Gen Z workers most likely to quit
Across all seven nations surveyed (Australia, France, Germany, India, Japan, the UK, and the US), employees aged 18 to 24 were far more likely to leave their jobs than those aged 58-65.
Nearly half of Gen Z workers (48 per cent) were at risk of quitting in the next six months, twice the share of baby boomers (24 per cent).
Japan’s deskless workers showed the weakest attachment to their jobs, with 42 per cent either planning to leave (11 per cent), undecided (24 per cent), or unwilling to make a commitment beyond six months (7 per cent).
Workers in the UK followed closely behind at 41 per cent, with a higher percentage (15 per cent) already having decided to leave their current jobs in the next six months, another 15 per cent unwilling to commit beyond six months, and 11 per cent undecided.
Among the seven countries surveyed, France had the lowest share of deskless workers already planning their exit (10 per cent), compared to 12 per cent of workers in the US and 13 per cent in Germany.
What can companies do to retain workers?
Lack of career prospects was the main reason deskless workers said they may leave their jobs. It was cited by 41 per cent of those surveyed.
Other top reasons were pay (30 per cent), lack of flexibility in where and when they work (28 per cent), work-life balance (22 per cent), and professional fulfillment (15 per cent).
Most deskless workers (56 per cent) cited their work schedules as a key sticking point, and a little around half also blamed insufficient benefits and a lack of opportunity to grow their career and learn new skills.
Many organisations are already struggling with staff shortages, and the findings are a sobering reminder that salary is no longer enough to keep workers on board.
Satisfied workers are eight times as likely to stay in their roles for over two years than unsatisfied workers, the study’s authors note.
“The costs of open positions are only going to get worse unless leaders start to materially address the reasons why employees are leaving,” said Debbie Lovich, BCG’s global leader for the future of work.
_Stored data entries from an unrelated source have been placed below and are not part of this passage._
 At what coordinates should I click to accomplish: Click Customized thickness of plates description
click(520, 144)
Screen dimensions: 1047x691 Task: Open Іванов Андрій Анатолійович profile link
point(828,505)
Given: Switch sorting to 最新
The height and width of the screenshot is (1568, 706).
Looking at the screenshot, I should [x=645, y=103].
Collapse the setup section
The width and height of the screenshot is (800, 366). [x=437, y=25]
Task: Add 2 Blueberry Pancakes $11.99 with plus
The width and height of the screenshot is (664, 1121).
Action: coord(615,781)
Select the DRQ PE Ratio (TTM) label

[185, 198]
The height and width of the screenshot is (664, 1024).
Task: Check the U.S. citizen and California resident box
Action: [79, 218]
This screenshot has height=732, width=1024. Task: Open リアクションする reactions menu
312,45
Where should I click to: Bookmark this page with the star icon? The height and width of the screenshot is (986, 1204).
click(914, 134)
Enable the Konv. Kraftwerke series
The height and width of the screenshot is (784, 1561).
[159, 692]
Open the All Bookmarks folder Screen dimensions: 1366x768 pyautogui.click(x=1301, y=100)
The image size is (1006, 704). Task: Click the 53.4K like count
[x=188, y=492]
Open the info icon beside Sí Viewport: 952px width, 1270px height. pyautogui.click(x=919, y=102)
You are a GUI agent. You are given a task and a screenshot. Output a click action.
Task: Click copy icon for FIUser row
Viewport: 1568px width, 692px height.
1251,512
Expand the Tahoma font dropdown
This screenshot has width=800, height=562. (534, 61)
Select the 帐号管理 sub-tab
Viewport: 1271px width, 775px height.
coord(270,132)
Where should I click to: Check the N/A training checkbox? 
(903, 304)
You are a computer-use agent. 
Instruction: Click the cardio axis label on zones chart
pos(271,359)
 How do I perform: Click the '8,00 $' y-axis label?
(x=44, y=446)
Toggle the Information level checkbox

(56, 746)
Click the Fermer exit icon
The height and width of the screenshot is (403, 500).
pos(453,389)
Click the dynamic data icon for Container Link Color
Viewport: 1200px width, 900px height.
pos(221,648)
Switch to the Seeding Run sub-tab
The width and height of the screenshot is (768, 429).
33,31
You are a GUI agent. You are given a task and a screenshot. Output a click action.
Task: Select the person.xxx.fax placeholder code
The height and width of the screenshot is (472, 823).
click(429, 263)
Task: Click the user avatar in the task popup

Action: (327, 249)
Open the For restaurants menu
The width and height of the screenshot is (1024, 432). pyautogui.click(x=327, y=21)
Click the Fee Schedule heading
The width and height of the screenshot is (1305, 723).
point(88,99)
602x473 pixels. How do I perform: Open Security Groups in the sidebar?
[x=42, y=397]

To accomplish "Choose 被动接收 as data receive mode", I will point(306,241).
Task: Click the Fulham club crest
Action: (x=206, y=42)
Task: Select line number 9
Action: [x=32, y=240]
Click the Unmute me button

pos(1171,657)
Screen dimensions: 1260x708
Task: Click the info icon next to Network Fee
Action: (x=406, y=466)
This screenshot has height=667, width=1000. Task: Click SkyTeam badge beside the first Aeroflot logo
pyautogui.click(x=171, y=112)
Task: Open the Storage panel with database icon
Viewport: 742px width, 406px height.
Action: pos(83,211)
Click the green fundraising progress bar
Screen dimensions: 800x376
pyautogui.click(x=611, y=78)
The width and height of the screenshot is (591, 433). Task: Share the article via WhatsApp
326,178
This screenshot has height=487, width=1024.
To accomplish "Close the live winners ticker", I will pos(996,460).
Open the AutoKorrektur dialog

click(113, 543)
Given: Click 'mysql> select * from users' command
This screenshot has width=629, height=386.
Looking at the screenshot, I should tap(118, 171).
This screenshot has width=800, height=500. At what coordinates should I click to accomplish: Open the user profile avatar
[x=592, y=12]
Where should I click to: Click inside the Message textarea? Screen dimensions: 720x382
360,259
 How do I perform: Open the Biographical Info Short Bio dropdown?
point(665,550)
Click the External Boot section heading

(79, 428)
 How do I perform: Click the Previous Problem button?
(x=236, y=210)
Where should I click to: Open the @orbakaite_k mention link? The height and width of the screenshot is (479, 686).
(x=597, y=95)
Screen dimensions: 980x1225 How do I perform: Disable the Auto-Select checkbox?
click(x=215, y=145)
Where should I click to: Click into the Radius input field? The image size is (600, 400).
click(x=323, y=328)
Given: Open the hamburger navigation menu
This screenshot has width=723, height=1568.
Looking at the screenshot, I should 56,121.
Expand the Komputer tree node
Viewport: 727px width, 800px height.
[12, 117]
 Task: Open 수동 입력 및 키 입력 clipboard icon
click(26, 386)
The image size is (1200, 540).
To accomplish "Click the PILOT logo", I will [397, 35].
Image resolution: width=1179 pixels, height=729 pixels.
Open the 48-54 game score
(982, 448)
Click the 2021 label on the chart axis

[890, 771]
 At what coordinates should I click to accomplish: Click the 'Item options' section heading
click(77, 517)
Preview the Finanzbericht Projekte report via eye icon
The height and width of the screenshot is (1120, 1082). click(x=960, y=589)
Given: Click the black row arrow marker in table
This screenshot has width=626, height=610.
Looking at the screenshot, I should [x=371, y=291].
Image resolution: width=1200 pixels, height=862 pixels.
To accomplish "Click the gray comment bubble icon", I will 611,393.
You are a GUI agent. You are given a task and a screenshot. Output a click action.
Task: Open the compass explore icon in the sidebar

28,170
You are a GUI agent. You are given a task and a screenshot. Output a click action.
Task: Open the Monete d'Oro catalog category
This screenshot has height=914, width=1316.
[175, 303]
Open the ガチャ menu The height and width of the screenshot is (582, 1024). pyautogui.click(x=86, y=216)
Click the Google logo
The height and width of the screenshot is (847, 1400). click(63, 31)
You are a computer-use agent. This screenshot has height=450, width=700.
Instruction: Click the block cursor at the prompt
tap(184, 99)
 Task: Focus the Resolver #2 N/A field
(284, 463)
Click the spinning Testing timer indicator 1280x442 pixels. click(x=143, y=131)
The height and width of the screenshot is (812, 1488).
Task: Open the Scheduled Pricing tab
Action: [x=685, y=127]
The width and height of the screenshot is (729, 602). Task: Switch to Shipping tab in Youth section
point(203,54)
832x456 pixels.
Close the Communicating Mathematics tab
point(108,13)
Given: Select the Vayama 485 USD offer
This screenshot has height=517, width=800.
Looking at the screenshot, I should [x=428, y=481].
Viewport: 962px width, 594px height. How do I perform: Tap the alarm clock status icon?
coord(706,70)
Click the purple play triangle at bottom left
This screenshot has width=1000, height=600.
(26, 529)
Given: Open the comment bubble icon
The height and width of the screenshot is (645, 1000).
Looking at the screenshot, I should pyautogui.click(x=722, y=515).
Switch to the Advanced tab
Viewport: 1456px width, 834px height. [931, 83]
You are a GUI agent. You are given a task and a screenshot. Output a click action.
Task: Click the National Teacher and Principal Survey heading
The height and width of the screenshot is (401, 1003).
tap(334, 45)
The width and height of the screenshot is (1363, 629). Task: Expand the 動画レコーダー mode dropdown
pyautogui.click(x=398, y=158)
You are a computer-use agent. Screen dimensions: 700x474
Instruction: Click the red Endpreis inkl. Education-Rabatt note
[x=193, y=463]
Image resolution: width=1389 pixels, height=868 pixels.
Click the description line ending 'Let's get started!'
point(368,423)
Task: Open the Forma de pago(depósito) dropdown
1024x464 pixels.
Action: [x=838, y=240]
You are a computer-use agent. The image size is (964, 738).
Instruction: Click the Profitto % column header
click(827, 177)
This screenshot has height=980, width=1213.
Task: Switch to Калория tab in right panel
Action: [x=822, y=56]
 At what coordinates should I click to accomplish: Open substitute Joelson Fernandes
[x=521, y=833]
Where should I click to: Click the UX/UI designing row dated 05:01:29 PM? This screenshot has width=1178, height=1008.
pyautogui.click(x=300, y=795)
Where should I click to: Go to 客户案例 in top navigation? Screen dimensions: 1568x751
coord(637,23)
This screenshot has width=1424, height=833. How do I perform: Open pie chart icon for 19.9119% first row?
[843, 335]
Beyond pay rises, Lovich says companies can give their workers more opportunities to learn new skills, offer them more tailored benefits and embrace new technologies that allow staff to swap shifts and have flexible schedules that better fit their needs.
“The good news is that when leaders take the time to listen and walk in the shoes of their ‘deskless’ talent they will find ideas – often low-cost ones – for how they can immediately make their employees' lives better,” she said.